Geri and the museum director noticed and recognized the Louvre seal on the back of the painting. This was obviously the real Mona Lisa.
The museum director said that he would need to compare the painting with other works by Leonardo da Vinci. They then walked out with the painting.
Leonardo Vincenzo, whose real name was Vincenzo Peruggia, was arrested.
The story of the caper was actually much simpler than many had theorized. Vincenzo Peruggia, born in Italy, had worked in Paris at the Louvre in 1908. Still known by many of the guards, Peruggia had walked into the museum, noticed the Salon Carré empty, grabbed the Mona Lisa, went to the staircase, removed the painting from its frame, and walked out of the museum with the Mona Lisa under his painters smock.
Peruggia hadn’t had a plan to dispose of the painting; his only goal was to return it to Italy.
The public went wild at the news of finding the Mona Lisa. The painting was displayed throughout Italy before it was returned to France on December 30, 1913.
Notes
1. Roy McMullen, Mona Lisa: The Picture and the Myth (Boston: Houghton Mifflin Company, 1975) 200.

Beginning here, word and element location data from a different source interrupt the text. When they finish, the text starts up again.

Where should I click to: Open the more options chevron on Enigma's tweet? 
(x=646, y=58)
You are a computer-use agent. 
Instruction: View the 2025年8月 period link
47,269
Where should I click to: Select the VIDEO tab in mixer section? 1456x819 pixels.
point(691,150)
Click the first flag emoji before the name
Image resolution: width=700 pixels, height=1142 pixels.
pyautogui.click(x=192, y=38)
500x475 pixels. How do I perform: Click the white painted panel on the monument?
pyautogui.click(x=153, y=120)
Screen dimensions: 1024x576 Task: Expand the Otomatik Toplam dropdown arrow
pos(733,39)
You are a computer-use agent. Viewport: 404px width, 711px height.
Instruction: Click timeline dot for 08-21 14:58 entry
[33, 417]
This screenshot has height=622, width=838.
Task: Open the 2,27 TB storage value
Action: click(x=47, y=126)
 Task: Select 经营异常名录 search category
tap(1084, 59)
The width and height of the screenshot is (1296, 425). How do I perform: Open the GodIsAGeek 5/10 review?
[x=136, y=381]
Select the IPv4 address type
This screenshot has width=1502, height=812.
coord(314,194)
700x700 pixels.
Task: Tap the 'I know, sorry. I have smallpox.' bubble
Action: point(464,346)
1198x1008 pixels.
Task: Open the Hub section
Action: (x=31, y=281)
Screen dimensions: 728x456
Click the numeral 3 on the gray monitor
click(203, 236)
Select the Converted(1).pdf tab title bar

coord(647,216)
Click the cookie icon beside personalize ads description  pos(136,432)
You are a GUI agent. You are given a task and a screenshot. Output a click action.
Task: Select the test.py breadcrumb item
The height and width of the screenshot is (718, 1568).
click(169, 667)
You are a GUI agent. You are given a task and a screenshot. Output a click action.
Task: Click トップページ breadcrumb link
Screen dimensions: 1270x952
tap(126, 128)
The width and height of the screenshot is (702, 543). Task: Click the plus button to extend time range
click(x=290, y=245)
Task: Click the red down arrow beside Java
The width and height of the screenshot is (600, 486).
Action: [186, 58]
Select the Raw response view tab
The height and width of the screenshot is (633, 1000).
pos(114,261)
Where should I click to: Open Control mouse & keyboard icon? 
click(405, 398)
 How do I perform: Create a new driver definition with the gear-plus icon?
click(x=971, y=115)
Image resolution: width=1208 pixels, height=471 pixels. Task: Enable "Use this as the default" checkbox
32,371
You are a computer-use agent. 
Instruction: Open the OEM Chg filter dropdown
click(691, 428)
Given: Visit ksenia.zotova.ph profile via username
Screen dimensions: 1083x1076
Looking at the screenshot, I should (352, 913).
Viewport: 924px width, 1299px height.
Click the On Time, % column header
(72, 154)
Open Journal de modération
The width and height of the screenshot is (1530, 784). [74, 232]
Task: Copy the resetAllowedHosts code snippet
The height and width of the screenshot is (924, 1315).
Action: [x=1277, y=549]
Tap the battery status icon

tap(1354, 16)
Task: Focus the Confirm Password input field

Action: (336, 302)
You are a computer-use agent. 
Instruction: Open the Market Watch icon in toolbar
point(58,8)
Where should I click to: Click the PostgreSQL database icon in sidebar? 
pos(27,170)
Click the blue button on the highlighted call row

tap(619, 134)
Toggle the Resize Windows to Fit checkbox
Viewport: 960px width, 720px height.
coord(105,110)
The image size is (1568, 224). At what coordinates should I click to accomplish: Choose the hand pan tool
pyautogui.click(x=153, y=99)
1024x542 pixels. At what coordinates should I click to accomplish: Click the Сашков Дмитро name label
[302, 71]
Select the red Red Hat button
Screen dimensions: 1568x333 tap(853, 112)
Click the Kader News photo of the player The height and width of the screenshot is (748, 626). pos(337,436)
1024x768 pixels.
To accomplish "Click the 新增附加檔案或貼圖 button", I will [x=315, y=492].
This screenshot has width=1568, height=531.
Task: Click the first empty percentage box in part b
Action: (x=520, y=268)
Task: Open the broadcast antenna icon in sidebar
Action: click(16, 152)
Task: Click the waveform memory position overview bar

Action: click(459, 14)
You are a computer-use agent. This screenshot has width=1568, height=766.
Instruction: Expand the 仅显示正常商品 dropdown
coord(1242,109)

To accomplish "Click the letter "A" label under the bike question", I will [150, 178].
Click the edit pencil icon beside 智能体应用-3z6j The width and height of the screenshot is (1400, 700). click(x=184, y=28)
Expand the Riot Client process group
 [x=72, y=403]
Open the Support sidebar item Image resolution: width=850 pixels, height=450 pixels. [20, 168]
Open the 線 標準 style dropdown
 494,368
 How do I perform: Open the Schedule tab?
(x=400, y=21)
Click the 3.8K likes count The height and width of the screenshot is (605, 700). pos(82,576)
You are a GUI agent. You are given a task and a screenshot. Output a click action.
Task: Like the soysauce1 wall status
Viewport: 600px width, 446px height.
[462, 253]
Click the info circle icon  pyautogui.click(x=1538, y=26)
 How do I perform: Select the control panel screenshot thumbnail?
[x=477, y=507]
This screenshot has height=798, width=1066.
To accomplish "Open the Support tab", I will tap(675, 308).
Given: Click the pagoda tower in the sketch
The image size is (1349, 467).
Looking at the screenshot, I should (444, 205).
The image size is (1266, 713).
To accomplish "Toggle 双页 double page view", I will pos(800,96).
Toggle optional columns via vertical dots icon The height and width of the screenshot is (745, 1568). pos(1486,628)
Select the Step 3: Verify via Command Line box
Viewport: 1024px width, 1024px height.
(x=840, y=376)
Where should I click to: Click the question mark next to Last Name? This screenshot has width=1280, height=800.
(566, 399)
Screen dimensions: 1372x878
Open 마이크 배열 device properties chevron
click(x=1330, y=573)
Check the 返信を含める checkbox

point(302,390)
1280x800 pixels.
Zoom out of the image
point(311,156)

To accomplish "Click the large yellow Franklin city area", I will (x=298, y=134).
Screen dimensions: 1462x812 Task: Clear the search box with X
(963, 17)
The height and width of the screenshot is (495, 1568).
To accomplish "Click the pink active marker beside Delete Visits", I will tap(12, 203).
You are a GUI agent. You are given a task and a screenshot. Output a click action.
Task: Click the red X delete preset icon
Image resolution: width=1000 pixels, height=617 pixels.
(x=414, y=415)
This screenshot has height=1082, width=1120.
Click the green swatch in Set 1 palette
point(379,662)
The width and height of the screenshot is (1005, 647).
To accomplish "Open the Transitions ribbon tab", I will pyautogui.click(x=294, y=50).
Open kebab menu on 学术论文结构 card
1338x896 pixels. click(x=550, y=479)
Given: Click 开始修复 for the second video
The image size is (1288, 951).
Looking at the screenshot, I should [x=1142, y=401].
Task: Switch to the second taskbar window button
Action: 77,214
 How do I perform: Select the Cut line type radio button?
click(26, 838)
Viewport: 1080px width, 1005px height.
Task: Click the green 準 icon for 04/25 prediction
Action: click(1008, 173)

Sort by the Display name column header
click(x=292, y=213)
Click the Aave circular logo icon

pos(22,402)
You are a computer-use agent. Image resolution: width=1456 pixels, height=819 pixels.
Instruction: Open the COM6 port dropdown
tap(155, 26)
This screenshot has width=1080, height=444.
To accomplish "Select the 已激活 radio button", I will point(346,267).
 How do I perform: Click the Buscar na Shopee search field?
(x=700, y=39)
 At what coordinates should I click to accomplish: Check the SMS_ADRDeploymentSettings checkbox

2. Théophile Homolle as quoted in McMullen, Mona Lisa 198.
3. Prefect Lépine as quoted in “‘La Gioconda’ is Stolen in Paris,” New York Times, 23 Aug. 1911, pg. 1.
4. McMullen, Mona Lisa 207.
Bibliography
“Find ‘Mona Lisa,’ Arrest Robber,” New York Times 13 Dec. 1913: pg. 1.
“‘La Gioconda’ is Stolen in Paris,” New York Times 23 Aug. 1911: pg. 1.
McMullen, Roy. Mona Lisa: The Picture and the Myth. Boston: Houghton Mifflin Company, 1975.